Why Does a New Application Fail If a NodeManager Has Been in Unhealthy Status for 10 Minutes?

Question

Why does a new application fail if a NodeManager has been in unhealthy status for 10 minutes?

Answer

When nodeSelectPolicy is set to SEQUENCE and the first NodeManager connected to the ResourceManager is unavailable, the ResourceManager attempts to assign tasks to the same NodeManager in the period specified by yarn.nm.liveness-monitor.expiry-interval-ms.

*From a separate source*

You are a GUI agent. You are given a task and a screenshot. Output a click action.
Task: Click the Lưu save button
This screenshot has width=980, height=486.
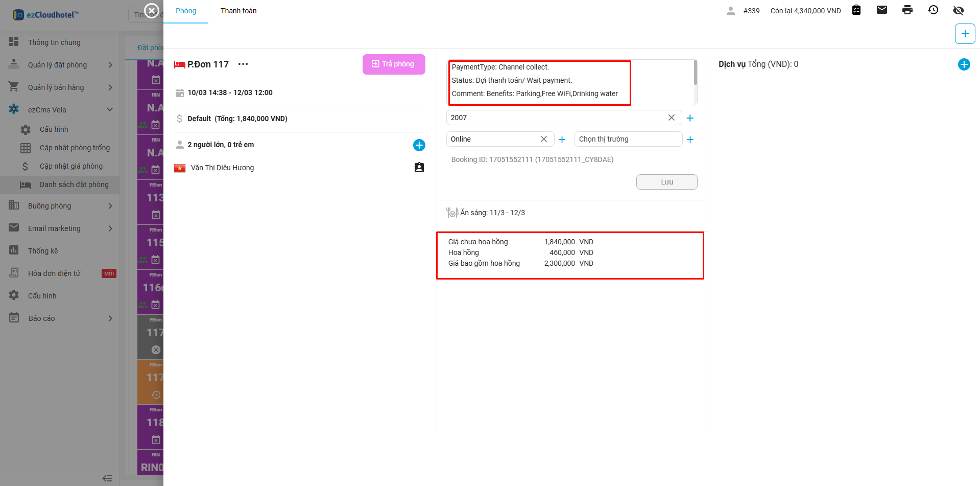(666, 182)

You can use either of the following methods to avoid the preceding problem:

  • Use another nodeSelectPolicy, for example, RANDOM.
  • Modify the attributes in the yarn-site.xml file by performing the following operations:
    1. Log in to FusionInsight Manager.

      For details about how to log in to FusionInsight Manager, see Accessing MRS FusionInsight Manager.

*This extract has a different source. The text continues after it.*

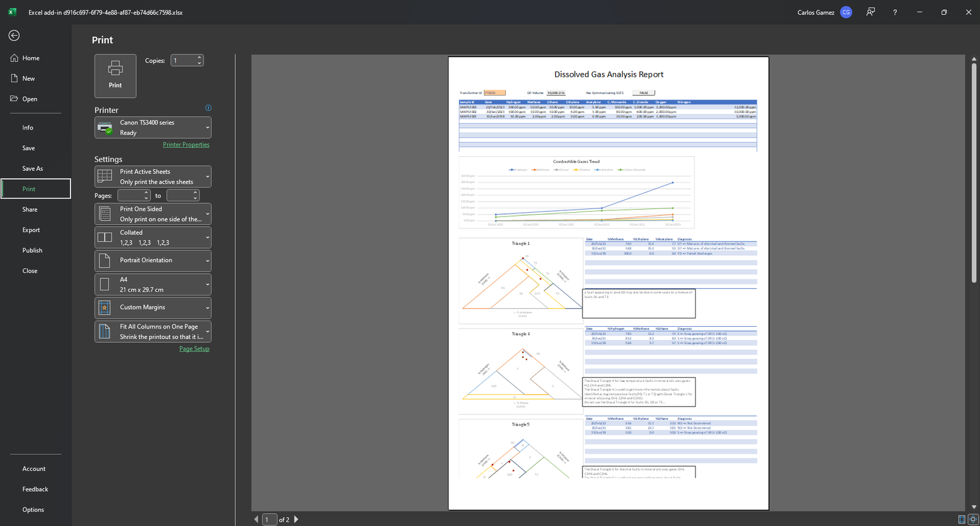Click the preview vertical scrollbar

(974, 173)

    2. Choose Cluster > Services > Yarn > Configurations > All Configurations.
    3. Search for and modify the following parameters.
      Table 1 Parameter configuration

      Parameter

      Description

      Example Value

      yarn.resourcemanager.am-scheduling.node-blacklisting-enabled

      Whether to enable the blacklist mechanism of ApplicationMaster in YARN.

      Default value: true

      true

      yarn.resourcemanager.am-scheduling.node-blacklisting-disable-threshold

      Maximum proportion of cluster nodes that can be blacklisted by YARN relative to the total number of nodes in the cluster before node blacklisting is automatically disabled.

      • Default value: 0.34
      • Value range: 0 to 1

      0.5

    4. Save the settings. Restart the expired service or instance for the configuration to take effect.